Elaborate wrought iron and bright red geraniums are in keeping with the thick walls, white plaster and terracotta tiles typical of Spanish-style architecture. Doesn’t this gate make you want to explore the sundrenched garden beyond?
This gate, sheltered by an angel’s trumpet tree (brugmansia) is in my neighbor, Cindy Payne’s, yard. Beyond the gate is her daughter’s garden and playhouse…
…Cindy’s sister, professional artist Julia C.R. Gray, painted a butterfly on the post. A butterfly net adds whimsy.

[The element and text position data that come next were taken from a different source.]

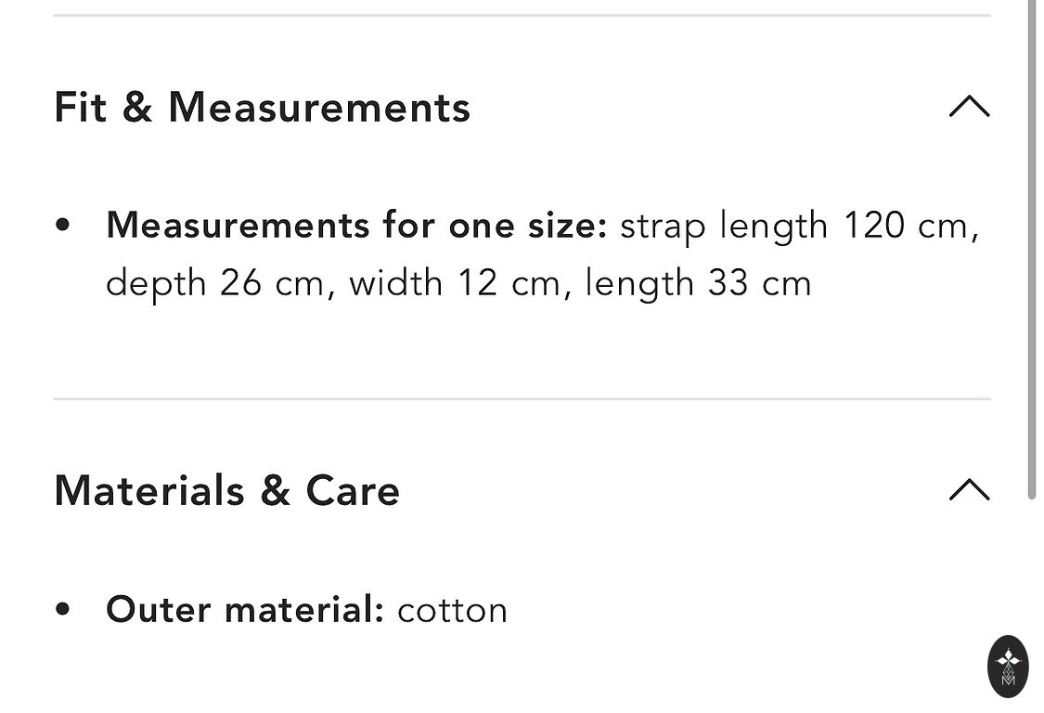Click the divider line above Materials & Care
The image size is (1044, 713).
[x=522, y=399]
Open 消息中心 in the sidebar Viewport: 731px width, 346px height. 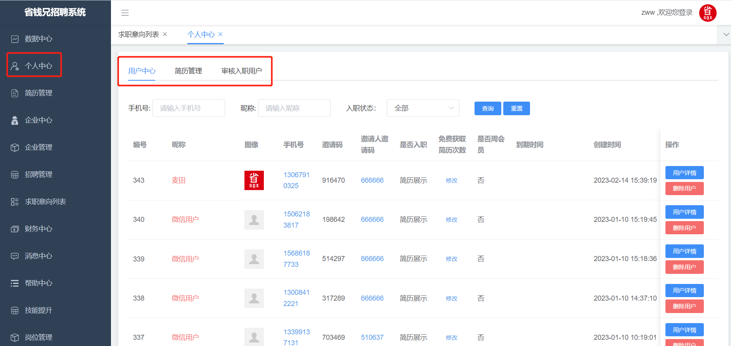(38, 256)
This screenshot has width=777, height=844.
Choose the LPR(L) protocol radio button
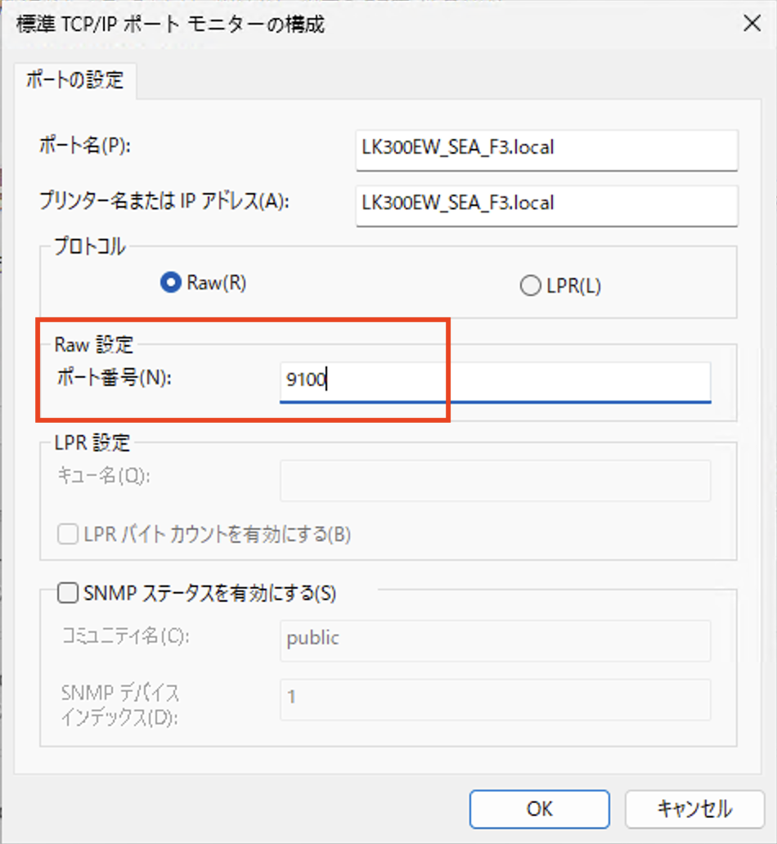(530, 286)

A gate here in Escondido, CA, leads into the tropical garden of palm collector Jeff Yaeger. Jeff ornamented the gate with round-head brass nails and sheets of brass cut to size.
No surprise that this San Diego garden has an ocean view and the owner collects sea-themed items.
Before there was a gate and wall, the house, on a downward slope, was exposed to passersby and a busy street…
…And here is how the same gate looks from the home’s front door. Now the terraced garden is completely private.
Summers Past Farms, east of San Diego, is a great destination for gardeners and families. The sign on the gate shows owner Sheryl Lozier’s sense of humor.
Last but not least, a gate by Ingrid Rose, once one of San Diego’s most brilliant garden designers. This blog post is dedicated to her memory.